Zoals alle soorten economische betrekkingen veronderstelt kredietverlening de aanwezigheid van een subject en een object. Onder object van een lening wordt verstaan een zaak waarvoor en waarvoor een lening wordt verstrekt.
De essentie van de bruikleen, voorwerpen en onderwerpen van de bruikleen
Een lening is een bepaald type relatie dat verband houdt met de tijdelijke overdracht van geld. Het ontstaat bij het kopen van een product niet voor contant geld, maar bij betaling in termijnen.

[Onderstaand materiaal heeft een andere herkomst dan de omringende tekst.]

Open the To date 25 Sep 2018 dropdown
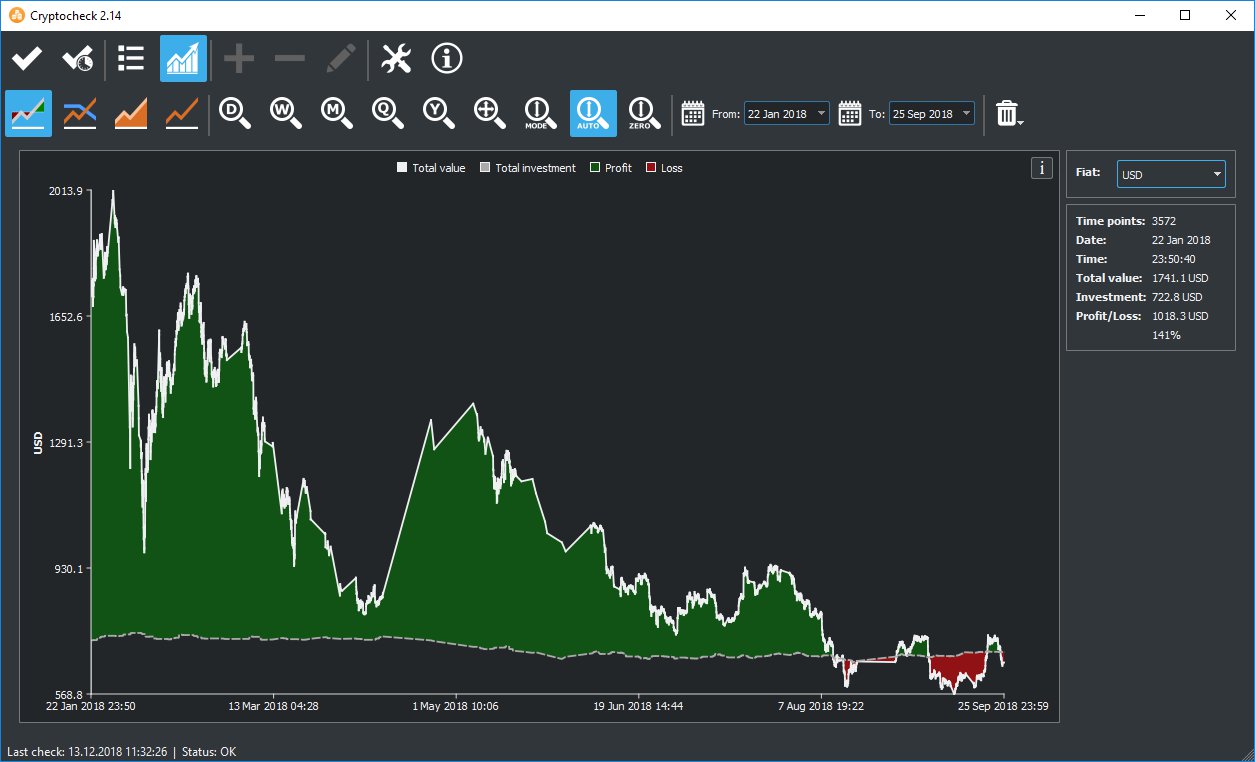Image resolution: width=1255 pixels, height=762 pixels. click(x=932, y=114)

Er zijn altijd twee groepen in kredietrelaties - de lener en de geldschieter, die het onderwerp van de lening zijn.
De onderwerpen kunnen zowel particulieren als rechtspersonen, ingezetenen en niet-ingezetenen (buitenlandse vennootschappen en rechtspersonen) zijn.

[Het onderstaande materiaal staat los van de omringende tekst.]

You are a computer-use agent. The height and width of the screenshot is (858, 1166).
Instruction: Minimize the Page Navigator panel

Kredietverstrekkers zijn partij bij een kredietrelatie die een lening voor bepaalde tijd verstrekt tegen de vooraf in de leningovereenkomst overeengekomen voorwaarden. Dit kunnen niet alleen banken zijn, maar ook handelsondernemingen; pandjeshuizen; ondernemingen die leningen verstrekken aan hun werknemers; personen die door een notaris gecertificeerde leningen verstrekken.
De kredietnemer is de andere kant van de kredietrelatie, het is rechtstreeks de ontvanger van de lening, die zich tot de kredietgever wendt om een lening te verkrijgen. Deze omvatten volwassen personen die voldoen aan een aantal basisvereisten die variëren van geldschieter tot geldschieter.

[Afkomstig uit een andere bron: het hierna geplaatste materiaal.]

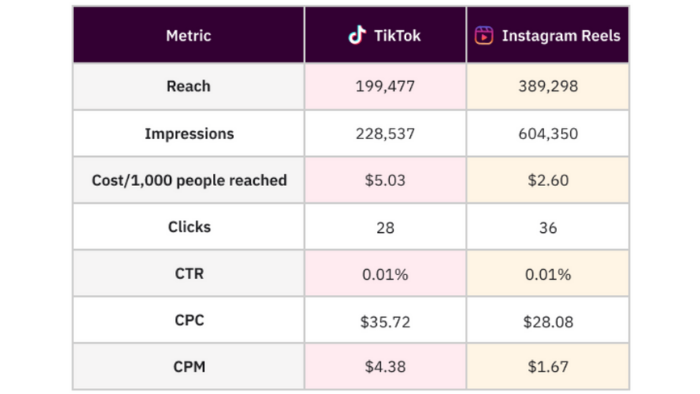Select the Metric column header
Screen dimensions: 700x394
pyautogui.click(x=188, y=35)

Naast kredietverstrekkers en kredietnemers kunnen tussenpersonen (bijvoorbeeld makelaarsbedrijven die hulp bieden bij het verkrijgen van een lening) en garanten (garanten die garant staan voor de tijdige terugbetaling van de lening) worden opgenomen in het aantal leningentiteiten.
Soorten bruikleenobjecten
Het bruikleenobject kan in drie betekenissen worden geïnterpreteerd. In enge zin is het een zaak waarvoor een lening wordt verstrekt. In grote lijnen is het niet alleen het ding zelf, maar ook het proces dat de behoefte aan een lening veroorzaakt. In deze betekenis kan een tijdelijke leemte in de betalingsomzet van het bedrijf (de behoefte aan werkkapitaal) als een leningsobject fungeren wanneer het niet genoeg geld heeft om alle lopende betalingen te doen. De redenen kunnen heel verschillend zijn - dit is de seizoensgebondenheid van het bedrijf en de crisis in de economie.
In financiële terminologie is het object van kredietrelaties vreemd vermogen.
Leningkapitaal is een verzameling fondsen die op basis van hun rendement tegen een vaste vergoeding in de vorm van rente wordt verstrekt voor tijdelijk gebruik.
Het voorwerp van de lening kan niet alleen geld zijn, maar ook specifieke goederen. Bij het aanvragen van een lening bij een winkel krijgt de lener bijvoorbeeld geen geld in handen, maar neemt hij direct het geselecteerde product mee. Dit geldt ook voor autoleningen of hypotheken. Deze vorm van lenen wordt gericht genoemd.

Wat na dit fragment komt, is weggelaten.